-------- Page excerpt
Short Range Outlook : April 2020

Predictions for global longs market very difficult amid unprecedented virus impact

It has become extremely difficult to predict the supply and demand situation in the global long steel products market. The  impact of the Covid-19 coronavirus pandemic on overall economic situations or conditions in countries and regions will be at different levels, which might change the dynamics of steel demand and production separately.

Regionalization of markets being reinforced

We have often talked about how the markets have become regionalized and this trend is now being reinforced. Some regions may see shortages and some others may see surpluses. It will take more time for these to be balanced out, or significant price differences may become persistent as was experienced decades ago.

Some recovery in China, rest of world in earlier phase of lockdown

As the Covid-19 virus has moved from China to the rest of the world, we have observed some disparity between regions. Some rebuilding and stimulus going on in China has propped up pricing and demand. In many parts of the rest of the world, we are in the early or middle stage of the lockdown. This simultaneously affects supply and demand. Some have to stop production due to intricate supply chains being breached during the lockdown periods. Some have lost orders. Most businesses are running at significantly lower rates, if at all.
----------------
-------- Dataset entries
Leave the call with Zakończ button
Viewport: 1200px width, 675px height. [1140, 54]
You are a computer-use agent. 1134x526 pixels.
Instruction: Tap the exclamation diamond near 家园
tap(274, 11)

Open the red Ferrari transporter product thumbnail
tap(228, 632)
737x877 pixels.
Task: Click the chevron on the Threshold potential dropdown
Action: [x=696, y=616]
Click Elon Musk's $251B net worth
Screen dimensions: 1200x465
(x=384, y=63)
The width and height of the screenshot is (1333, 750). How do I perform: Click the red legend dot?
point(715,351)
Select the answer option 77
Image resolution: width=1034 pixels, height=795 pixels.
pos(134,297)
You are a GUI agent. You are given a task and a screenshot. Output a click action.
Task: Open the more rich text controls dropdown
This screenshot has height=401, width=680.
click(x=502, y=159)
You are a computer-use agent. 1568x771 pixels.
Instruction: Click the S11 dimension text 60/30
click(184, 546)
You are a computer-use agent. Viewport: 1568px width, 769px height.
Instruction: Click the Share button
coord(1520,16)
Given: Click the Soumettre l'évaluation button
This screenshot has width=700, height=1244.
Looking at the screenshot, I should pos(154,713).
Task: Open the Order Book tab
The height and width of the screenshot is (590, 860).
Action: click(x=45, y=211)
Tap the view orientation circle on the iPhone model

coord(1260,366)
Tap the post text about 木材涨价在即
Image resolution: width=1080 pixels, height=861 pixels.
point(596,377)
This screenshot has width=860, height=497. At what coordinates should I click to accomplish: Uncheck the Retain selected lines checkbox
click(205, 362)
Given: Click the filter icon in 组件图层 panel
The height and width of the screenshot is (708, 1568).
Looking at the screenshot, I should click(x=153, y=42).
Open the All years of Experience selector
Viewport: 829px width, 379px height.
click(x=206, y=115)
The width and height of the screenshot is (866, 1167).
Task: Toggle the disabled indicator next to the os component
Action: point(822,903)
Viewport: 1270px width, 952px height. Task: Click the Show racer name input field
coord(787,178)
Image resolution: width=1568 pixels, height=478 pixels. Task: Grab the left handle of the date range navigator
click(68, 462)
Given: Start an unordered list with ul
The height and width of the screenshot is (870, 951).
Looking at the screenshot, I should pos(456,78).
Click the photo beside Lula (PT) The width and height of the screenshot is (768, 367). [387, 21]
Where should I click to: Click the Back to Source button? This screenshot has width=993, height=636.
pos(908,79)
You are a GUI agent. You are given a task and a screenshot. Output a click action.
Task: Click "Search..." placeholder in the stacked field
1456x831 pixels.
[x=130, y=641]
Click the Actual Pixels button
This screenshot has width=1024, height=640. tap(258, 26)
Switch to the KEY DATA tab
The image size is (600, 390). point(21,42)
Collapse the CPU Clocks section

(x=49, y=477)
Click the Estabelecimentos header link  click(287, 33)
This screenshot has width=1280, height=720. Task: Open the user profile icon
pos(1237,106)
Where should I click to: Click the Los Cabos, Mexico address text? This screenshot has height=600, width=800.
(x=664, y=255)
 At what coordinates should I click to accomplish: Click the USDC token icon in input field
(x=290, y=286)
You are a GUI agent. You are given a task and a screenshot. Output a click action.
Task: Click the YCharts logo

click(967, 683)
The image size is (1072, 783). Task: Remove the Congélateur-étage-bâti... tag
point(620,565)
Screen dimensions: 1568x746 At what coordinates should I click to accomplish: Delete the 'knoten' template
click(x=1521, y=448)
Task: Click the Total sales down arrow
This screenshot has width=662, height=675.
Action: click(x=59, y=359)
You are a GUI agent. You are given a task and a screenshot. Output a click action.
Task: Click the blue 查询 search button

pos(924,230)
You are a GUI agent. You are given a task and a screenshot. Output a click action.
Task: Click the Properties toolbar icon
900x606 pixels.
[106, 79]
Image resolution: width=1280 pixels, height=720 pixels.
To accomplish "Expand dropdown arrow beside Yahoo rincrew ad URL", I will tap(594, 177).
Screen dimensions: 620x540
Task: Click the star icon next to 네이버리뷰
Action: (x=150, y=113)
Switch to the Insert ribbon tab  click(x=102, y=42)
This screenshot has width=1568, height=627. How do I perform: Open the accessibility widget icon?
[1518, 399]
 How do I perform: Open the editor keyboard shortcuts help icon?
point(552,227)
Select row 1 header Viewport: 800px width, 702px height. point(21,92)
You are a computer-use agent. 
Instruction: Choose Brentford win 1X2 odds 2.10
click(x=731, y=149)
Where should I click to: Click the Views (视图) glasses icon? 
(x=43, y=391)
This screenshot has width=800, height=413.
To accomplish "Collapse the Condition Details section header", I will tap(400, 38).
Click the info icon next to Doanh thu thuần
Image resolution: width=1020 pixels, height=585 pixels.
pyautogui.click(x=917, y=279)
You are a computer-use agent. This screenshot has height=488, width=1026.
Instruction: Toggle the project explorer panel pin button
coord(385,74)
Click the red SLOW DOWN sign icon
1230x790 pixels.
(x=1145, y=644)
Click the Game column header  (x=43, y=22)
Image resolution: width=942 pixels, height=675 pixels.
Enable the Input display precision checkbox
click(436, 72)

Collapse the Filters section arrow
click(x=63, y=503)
----------------
What this exercise asks
A) In the steel market outlook, rewrite the passage starting at "We have often" and ending at "experienced decades ago.", using "deficits" in place of "shortages".
B) According to the steel market outlook, what has propped up pricing and demand in China?
C) Continue the April 2020 steel market outlook from the point where it stops.

List of answers
A)
We have often talked about how the markets have become regionalized and this trend is now being reinforced. Some regions may see deficits and some others may see surpluses. It will take more time for these to be balanced out, or significant price differences may become persistent as was experienced decades ago.

B) Some rebuilding and stimulus going on in China.

C)
Lack of coordination in steel capacity stoppages

The stoppages of active steel production capacities are not really being coordinated. Far too much capacity will disappear at the same time in certain regions. It is highly likely that these production capacities will come back to the market in just as quick and uncoordinated a manner.

Negative economic forecast for Brazil, economies in Europe and Turkey also struggle

In Brazil, the oficial forecast for GDP has changed from +2.1 percent to -1.18 percent and the major steel producers are announcing stoppages to balance supply and demand. Steel demand in Brazil may fall 20 percent this year as per the latest forecast by IABR (Instituto Aço Brasil). Likewise, there are many mills announcing stoppages in Europe and in Turkey, where the economies are facing serious challenges.

Raw material prices plummet, supply shrinks, future projections difficult

Oil prices have tumbled as global demand has plummeted. Raw material prices have followed suit. Incoming raw material supply is slowing down fast. Projections are difficult to make. In some cases, demand is still good but raw material needs cannot be filled. This is a very unusual situation. Ferrous scrap availability is significantly lower as industry and trade has been grinding to a halt through the Western world.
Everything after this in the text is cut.